● Selected text
☆ ☆ ☆ ☆
This past year, participants completed a pilot program redesigning apparel with a logo for the Garner Girls Sawmill in Upton.

The shop on Hayden Rowe Street also has an array of products for sale online — products they have designed, including T-shirts, bracelets, hoodies, beanies and stickers with positive sayings like “Be kind,” “Just be you” and “Something wonderful will happen today.”

Housed in the so-called “white house” next to the middle school, students at the Niche Hop Shop trace designs on T-shirts to give each one an individual flair. They also unpack delivery boxes, fold T-shirts and hoodies and prepare orders for shipping and mailing as well as do inventory and purchase raw materials.

Jen Halliday, president of the Special Education Advisory Council (SEPAC), said she hopes the collaboration with the Garner Girls Sawmill inspires other local businesses to recognize and utilize the students’ talents.

Halliday, a parent volunteer at Niche Hop, would like to see it ultimately expand to programs in the community like Westborough’s Sugar Shack or Shrewsbury’s Maple & Main.

“We endeavor to create opportunities and a pathway to employment for adults with disabilities when they leave the school system,” Halliday noted in an email. “Our hope is that the more our work is visible in the community, the closer we will be toward making this a reality.”

Michael Donahue, special education team chair, said he anticipates the program will continue to evolve and expand, with the numbers rising to 11 the year after next and tripling in four years, according to projections.

Donahue explained that a typical Monday morning, for example, would involve students making a grocery shopping list for that week’s lunches and getting the items at the store. They are responsible for cooking their own lunches each day and cleaning up.

“We try to replicate a work environment,” Donahue said. “It’s not like the cafeteria for kids.”

Other skills they may work on include filling out job applications, writing resumes, practicing interviewing for employment and discussing the types of jobs that may interest them, Donahue said.

“[Learning opportunities] involve everything we can do to promote independence: ‘What are you going to need?’ ‘Where would you do this?’ ” he said. “The focus is on building independence and trying to move students so they don’t need to be prompted what to do next.”

The 18-to-22-year-olds often spend time at Hopkins School, he added, putting away books in the library, pushing carts and working in teams. Those who can read spend time identifying letters, he said, although each person has different abilities.
☆ ☆ ☆ ☆
● Data
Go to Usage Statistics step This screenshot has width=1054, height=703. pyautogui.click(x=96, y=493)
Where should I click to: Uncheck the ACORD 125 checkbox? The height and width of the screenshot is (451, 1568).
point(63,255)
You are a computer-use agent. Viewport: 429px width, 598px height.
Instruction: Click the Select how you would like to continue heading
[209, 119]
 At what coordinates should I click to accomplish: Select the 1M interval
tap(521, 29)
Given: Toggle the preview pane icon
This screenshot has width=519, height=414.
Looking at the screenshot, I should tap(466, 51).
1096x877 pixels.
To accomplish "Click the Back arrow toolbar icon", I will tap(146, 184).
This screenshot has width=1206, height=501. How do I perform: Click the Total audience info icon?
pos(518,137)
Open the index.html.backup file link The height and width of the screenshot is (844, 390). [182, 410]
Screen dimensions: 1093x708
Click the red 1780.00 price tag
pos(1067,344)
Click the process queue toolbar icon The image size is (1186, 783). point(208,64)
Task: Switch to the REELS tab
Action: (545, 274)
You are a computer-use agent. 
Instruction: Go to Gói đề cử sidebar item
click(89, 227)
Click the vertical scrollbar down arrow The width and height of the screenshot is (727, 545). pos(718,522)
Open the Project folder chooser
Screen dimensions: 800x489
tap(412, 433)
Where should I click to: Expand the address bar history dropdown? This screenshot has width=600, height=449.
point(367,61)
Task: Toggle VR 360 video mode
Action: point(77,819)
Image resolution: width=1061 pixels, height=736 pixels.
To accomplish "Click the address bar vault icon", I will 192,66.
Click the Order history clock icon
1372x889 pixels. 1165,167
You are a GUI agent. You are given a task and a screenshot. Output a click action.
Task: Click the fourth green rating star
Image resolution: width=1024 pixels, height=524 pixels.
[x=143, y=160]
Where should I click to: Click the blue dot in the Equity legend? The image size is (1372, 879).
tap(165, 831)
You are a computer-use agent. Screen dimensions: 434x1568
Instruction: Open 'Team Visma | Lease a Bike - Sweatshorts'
☆ ☆ ☆ ☆
● Tasks for this exercise
1. Reproduce, word for word, the stretch of the article about the Niche Hop Shop from "Michael Donahue, special" through "and cleaning up.".
2. In the article about the Niche Hop Shop, who is named as president of the Special Education Advisory Council?
3. Extend the article about the Niche Hop Shop, picking up after its final sentence.

● Task-by-task results
1.
Michael Donahue, special education team chair, said he anticipates the program will continue to evolve and expand, with the numbers rising to 11 the year after next and tripling in four years, according to projections.

Donahue explained that a typical Monday morning, for example, would involve students making a grocery shopping list for that week’s lunches and getting the items at the store. They are responsible for cooking their own lunches each day and cleaning up.

2. Jen Halliday

3.
He said a key component is teaching participants how to “ambulate safely” through the community, with some students able to look up train and bus schedules and travel.

Academics emphasize “practical, applicable skills,” he said, including “reading for a purpose,” like directions and doing math in the context of telling time and counting/using money, for example.

Other typical days may include visits to the gym for fitness opportunities, going to Marathon School or the Hopkinton Center for Arts, engaging in leisure activities, and for some, auditing classes at Framingham State University with a peer mentor on campus.

Donahue noted weekly multi-district social groups are another aspect of the program, letting young people form friendships with young adults from other towns who share their interests.

What is special about Hopkinton’s program, Donahue said, is that students are not sitting inside a building all day. Instead, they are venturing out into the community, taking public transportation, marketing Niche Shop products at a local CVS Pharmacy popup shop, grocery shopping and more.

He said he hopes the EXCEL program continues to gain visibility and feels its graduates have met with success after they age out.

One of the program’s alumni recently returned to share his experiences working full-time and traveling on the train and bus, for instance.

In general, Donahue said, EXCEL’s graduates “want to cross paths with us and say hi.”

“When they turn 22, they are going to live in this community as functioning members giving something back,” Donahue said. “We’ve created access points so when they leave us, they are off and running.”